-- Stored data --
^^^^

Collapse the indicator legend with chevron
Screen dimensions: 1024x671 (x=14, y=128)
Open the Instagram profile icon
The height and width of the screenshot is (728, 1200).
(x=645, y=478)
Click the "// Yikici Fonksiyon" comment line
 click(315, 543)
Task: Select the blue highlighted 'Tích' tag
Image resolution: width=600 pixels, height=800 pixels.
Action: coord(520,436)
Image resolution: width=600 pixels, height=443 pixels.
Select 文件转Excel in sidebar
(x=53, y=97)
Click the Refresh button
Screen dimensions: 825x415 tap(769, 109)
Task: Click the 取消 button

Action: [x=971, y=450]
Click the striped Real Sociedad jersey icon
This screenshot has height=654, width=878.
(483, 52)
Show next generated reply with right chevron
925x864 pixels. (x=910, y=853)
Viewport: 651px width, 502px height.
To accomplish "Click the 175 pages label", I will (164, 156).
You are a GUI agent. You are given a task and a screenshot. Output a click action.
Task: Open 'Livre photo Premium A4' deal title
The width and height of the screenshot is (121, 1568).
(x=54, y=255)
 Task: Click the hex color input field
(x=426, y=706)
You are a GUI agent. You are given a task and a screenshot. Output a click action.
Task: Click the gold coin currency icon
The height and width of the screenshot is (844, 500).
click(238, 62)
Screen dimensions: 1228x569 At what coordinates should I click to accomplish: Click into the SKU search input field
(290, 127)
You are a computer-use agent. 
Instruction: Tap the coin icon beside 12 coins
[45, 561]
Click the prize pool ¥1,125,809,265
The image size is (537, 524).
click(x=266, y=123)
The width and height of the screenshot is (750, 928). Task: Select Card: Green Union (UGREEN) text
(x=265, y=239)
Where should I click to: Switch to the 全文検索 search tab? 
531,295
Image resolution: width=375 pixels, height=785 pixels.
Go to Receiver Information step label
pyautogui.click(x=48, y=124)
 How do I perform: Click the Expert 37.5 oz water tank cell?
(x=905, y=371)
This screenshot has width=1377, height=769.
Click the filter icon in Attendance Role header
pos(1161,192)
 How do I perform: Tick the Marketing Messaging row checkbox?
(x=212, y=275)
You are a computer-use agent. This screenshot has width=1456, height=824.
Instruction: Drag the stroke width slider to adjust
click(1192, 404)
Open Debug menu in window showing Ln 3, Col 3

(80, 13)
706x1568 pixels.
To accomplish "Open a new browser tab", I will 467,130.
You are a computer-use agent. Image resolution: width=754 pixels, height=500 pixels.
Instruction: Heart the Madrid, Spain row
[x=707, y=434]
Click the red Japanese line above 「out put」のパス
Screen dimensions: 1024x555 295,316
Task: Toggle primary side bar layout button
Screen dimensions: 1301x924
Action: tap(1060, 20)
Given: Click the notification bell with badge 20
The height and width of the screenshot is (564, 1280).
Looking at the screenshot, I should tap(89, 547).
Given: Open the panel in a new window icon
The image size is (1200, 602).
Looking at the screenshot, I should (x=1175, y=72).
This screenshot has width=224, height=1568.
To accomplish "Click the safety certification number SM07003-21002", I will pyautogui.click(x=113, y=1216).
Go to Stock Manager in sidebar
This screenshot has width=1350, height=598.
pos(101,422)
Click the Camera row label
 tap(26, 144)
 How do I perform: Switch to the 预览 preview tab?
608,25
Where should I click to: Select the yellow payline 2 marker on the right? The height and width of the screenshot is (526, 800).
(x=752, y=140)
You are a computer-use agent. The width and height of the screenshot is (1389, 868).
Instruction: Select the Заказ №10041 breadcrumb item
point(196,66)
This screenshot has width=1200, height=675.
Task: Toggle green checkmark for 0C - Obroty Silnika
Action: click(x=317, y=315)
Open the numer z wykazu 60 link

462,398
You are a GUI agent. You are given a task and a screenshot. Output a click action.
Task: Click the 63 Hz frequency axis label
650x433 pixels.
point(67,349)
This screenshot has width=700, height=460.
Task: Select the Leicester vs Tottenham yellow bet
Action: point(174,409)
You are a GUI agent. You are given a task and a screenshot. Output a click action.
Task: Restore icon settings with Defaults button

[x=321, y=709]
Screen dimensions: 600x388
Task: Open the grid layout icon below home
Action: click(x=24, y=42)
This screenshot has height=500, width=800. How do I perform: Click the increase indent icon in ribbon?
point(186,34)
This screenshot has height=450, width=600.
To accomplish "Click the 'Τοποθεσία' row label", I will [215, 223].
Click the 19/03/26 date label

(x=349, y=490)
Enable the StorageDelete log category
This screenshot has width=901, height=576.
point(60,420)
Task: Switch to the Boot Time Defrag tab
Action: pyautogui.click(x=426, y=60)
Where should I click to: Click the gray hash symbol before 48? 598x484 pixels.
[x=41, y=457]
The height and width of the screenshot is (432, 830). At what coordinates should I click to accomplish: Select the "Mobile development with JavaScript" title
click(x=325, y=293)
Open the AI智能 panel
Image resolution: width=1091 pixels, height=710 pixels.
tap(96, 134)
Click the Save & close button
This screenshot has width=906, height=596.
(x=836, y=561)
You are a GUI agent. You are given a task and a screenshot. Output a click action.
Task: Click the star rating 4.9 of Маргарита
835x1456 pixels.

^^^^

-- The problem --
Give back the data exactly, with no line dropped.

-- Written answer --
Collapse the indicator legend with chevron
Screen dimensions: 1024x671 (x=14, y=128)
Open the Instagram profile icon
The height and width of the screenshot is (728, 1200).
(x=645, y=478)
Click the "// Yikici Fonksiyon" comment line
 click(315, 543)
Task: Select the blue highlighted 'Tích' tag
Image resolution: width=600 pixels, height=800 pixels.
Action: coord(520,436)
Image resolution: width=600 pixels, height=443 pixels.
Select 文件转Excel in sidebar
(x=53, y=97)
Click the Refresh button
Screen dimensions: 825x415 tap(769, 109)
Task: Click the 取消 button

Action: [x=971, y=450]
Click the striped Real Sociedad jersey icon
This screenshot has height=654, width=878.
(483, 52)
Show next generated reply with right chevron
925x864 pixels. (x=910, y=853)
Viewport: 651px width, 502px height.
To accomplish "Click the 175 pages label", I will (164, 156).
You are a GUI agent. You are given a task and a screenshot. Output a click action.
Task: Open 'Livre photo Premium A4' deal title
The width and height of the screenshot is (121, 1568).
(x=54, y=255)
 Task: Click the hex color input field
(x=426, y=706)
You are a GUI agent. You are given a task and a screenshot. Output a click action.
Task: Click the gold coin currency icon
The height and width of the screenshot is (844, 500).
click(238, 62)
Screen dimensions: 1228x569 At what coordinates should I click to accomplish: Click into the SKU search input field
(290, 127)
You are a computer-use agent. 
Instruction: Tap the coin icon beside 12 coins
[45, 561]
Click the prize pool ¥1,125,809,265
The image size is (537, 524).
click(x=266, y=123)
The width and height of the screenshot is (750, 928). Task: Select Card: Green Union (UGREEN) text
(x=265, y=239)
Where should I click to: Switch to the 全文検索 search tab? 
531,295
Image resolution: width=375 pixels, height=785 pixels.
Go to Receiver Information step label
pyautogui.click(x=48, y=124)
 How do I perform: Click the Expert 37.5 oz water tank cell?
(x=905, y=371)
This screenshot has width=1377, height=769.
Click the filter icon in Attendance Role header
pos(1161,192)
 How do I perform: Tick the Marketing Messaging row checkbox?
(x=212, y=275)
You are a computer-use agent. This screenshot has width=1456, height=824.
Instruction: Drag the stroke width slider to adjust
click(1192, 404)
Open Debug menu in window showing Ln 3, Col 3

(80, 13)
706x1568 pixels.
To accomplish "Open a new browser tab", I will 467,130.
You are a computer-use agent. Image resolution: width=754 pixels, height=500 pixels.
Instruction: Heart the Madrid, Spain row
[x=707, y=434]
Click the red Japanese line above 「out put」のパス
Screen dimensions: 1024x555 295,316
Task: Toggle primary side bar layout button
Screen dimensions: 1301x924
Action: tap(1060, 20)
Given: Click the notification bell with badge 20
The height and width of the screenshot is (564, 1280).
Looking at the screenshot, I should tap(89, 547).
Given: Open the panel in a new window icon
The image size is (1200, 602).
Looking at the screenshot, I should (x=1175, y=72).
This screenshot has width=224, height=1568.
To accomplish "Click the safety certification number SM07003-21002", I will pyautogui.click(x=113, y=1216).
Go to Stock Manager in sidebar
This screenshot has width=1350, height=598.
pos(101,422)
Click the Camera row label
 tap(26, 144)
 How do I perform: Switch to the 预览 preview tab?
608,25
Where should I click to: Select the yellow payline 2 marker on the right? The height and width of the screenshot is (526, 800).
(x=752, y=140)
You are a computer-use agent. The width and height of the screenshot is (1389, 868).
Instruction: Select the Заказ №10041 breadcrumb item
point(196,66)
This screenshot has width=1200, height=675.
Task: Toggle green checkmark for 0C - Obroty Silnika
Action: click(x=317, y=315)
Open the numer z wykazu 60 link

462,398
You are a GUI agent. You are given a task and a screenshot. Output a click action.
Task: Click the 63 Hz frequency axis label
650x433 pixels.
point(67,349)
This screenshot has width=700, height=460.
Task: Select the Leicester vs Tottenham yellow bet
Action: point(174,409)
You are a GUI agent. You are given a task and a screenshot. Output a click action.
Task: Restore icon settings with Defaults button

[x=321, y=709]
Screen dimensions: 600x388
Task: Open the grid layout icon below home
Action: click(x=24, y=42)
This screenshot has height=500, width=800. How do I perform: Click the increase indent icon in ribbon?
point(186,34)
This screenshot has height=450, width=600.
To accomplish "Click the 'Τοποθεσία' row label", I will [215, 223].
Click the 19/03/26 date label

(x=349, y=490)
Enable the StorageDelete log category
This screenshot has width=901, height=576.
point(60,420)
Task: Switch to the Boot Time Defrag tab
Action: pyautogui.click(x=426, y=60)
Where should I click to: Click the gray hash symbol before 48? 598x484 pixels.
[x=41, y=457]
The height and width of the screenshot is (432, 830). At what coordinates should I click to accomplish: Select the "Mobile development with JavaScript" title
click(x=325, y=293)
Open the AI智能 panel
Image resolution: width=1091 pixels, height=710 pixels.
tap(96, 134)
Click the Save & close button
This screenshot has width=906, height=596.
(x=836, y=561)
You are a GUI agent. You are given a task and a screenshot. Output a click action.
Task: Click the star rating 4.9 of Маргарита
835x1456 pixels.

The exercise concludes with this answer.